Will a thousand-year-old brain that archaeologists dug up in a cemetery in Ypres soon contribute to a breakthrough in the treatment of brain diseases? It is certainly one of the goals of the study into 1,300 brains that were inexplicably preserved.

Friday, March 22, 2024 at 3:35 PM

Brains are among the first soft parts of our bodies to disintegrate and liquefy when we die. “If, as an archaeologist, I find a skull in a grave with the brains rattling, I am shocked. Frankly, we don’t expect brains to be preserved in any environment,” says paleobiologist Alexandra Morton-Hayward of the University of Oxford in the English-language edition of New Scientist magazine.
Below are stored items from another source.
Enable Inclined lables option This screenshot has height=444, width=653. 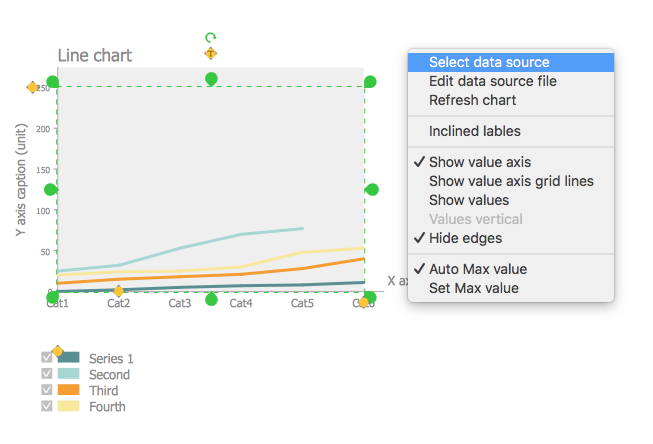coord(474,131)
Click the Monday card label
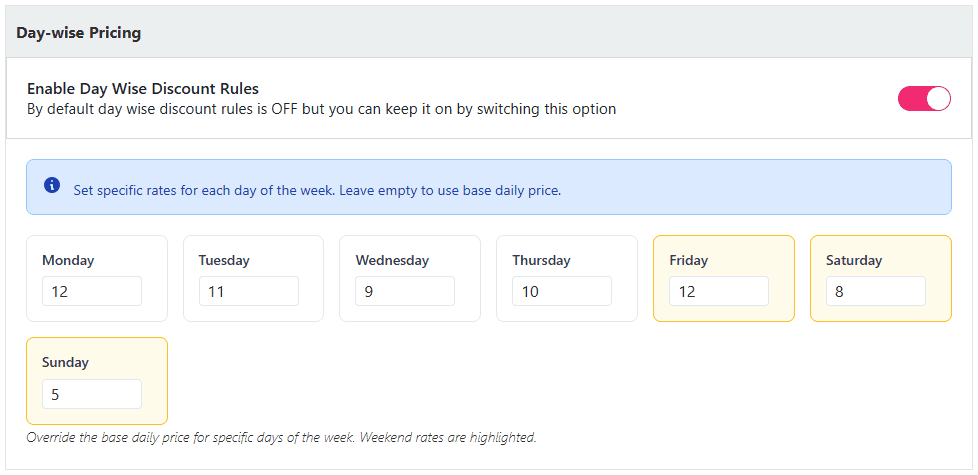978x475 pixels. click(68, 261)
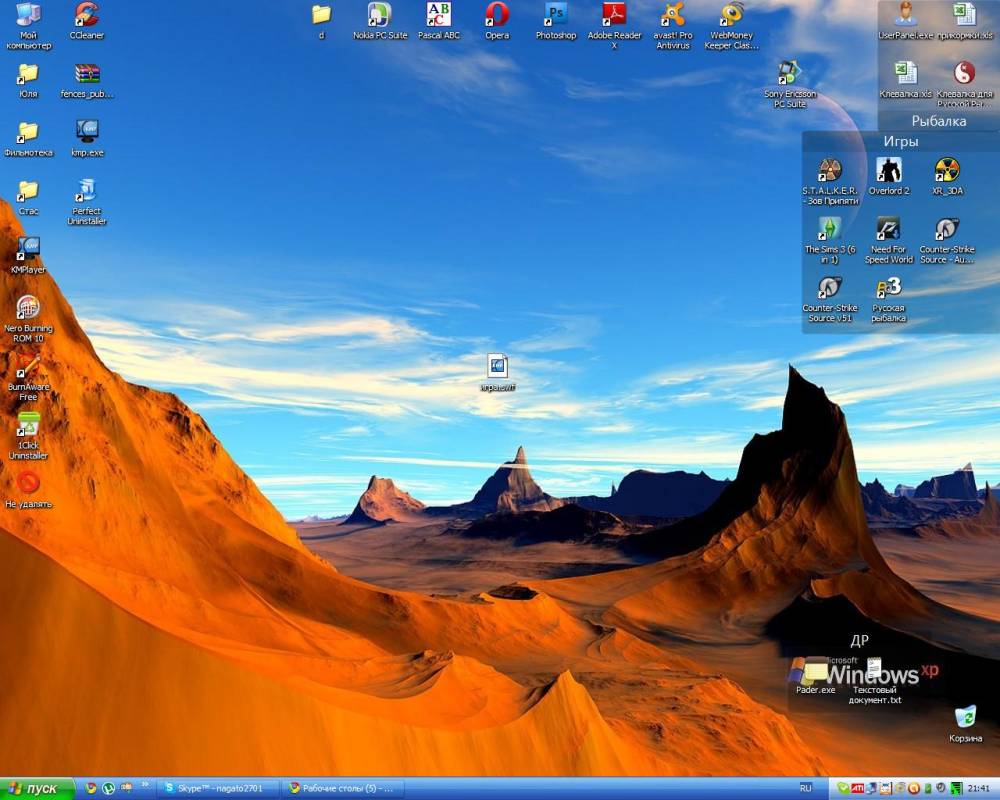
Task: Select the Nero Burning ROM 10 icon
Action: point(28,308)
Although there are exceptions. In Denmark, Tollund Man was preserved for 2,400 years because his body and brain underwent some kind of tanning process. In South America, historians dug up almost entire bodies and brains of people sacrificed by the Incas because they had been freeze-dried. For example, archaeologists also found the preserved brains of victims of the Spanish Civil War in a mass grave because the fatty substances had turned into a form of soap. These are all preservation processes that scientists can explain.

Divine power

However, the 1,300 brains Morton-Hayward collected for her study, some more than 12,000 years old, have been inexplicably preserved. For example, no other soft parts of the body such as skin, muscles or intestine were found in the graves. The fact that only the brain remains and the rest of the soft tissues did not survive history remains a mystery to this day. It probably isn’t a divine power. However, that was the only explanation they could give in the seventeenth century when they excavated Saint Hedwig of Silesia in Poland and her brain was still preserved after 400 years. Today’s researchers are more likely to think that substances such as iron help form more stable molecules in the brain that are more resistant to breakdown. They do not yet have an answer to the questions about how that process works.

Neurology

They hope to one day crack the code, because according to the scientists, the research is not only important to solve the mysteries of history. According to them, it could also have a major impact on the study of treatments for degenerative brain diseases such as dementia and Alzheimer’s, Parkinson’s and Huntington’s diseases. “If we can figure out what happens to the brain after death, we may also be able to shed some light on why our brains age during our lifetime,” he said. So we can place a little bit of our hope on a thousand-year-old brain that was excavated from a cemetery in Ypres and is part of the major research.

Paleobiologist Alexandra Morton-Hayward will study the Ypres brain.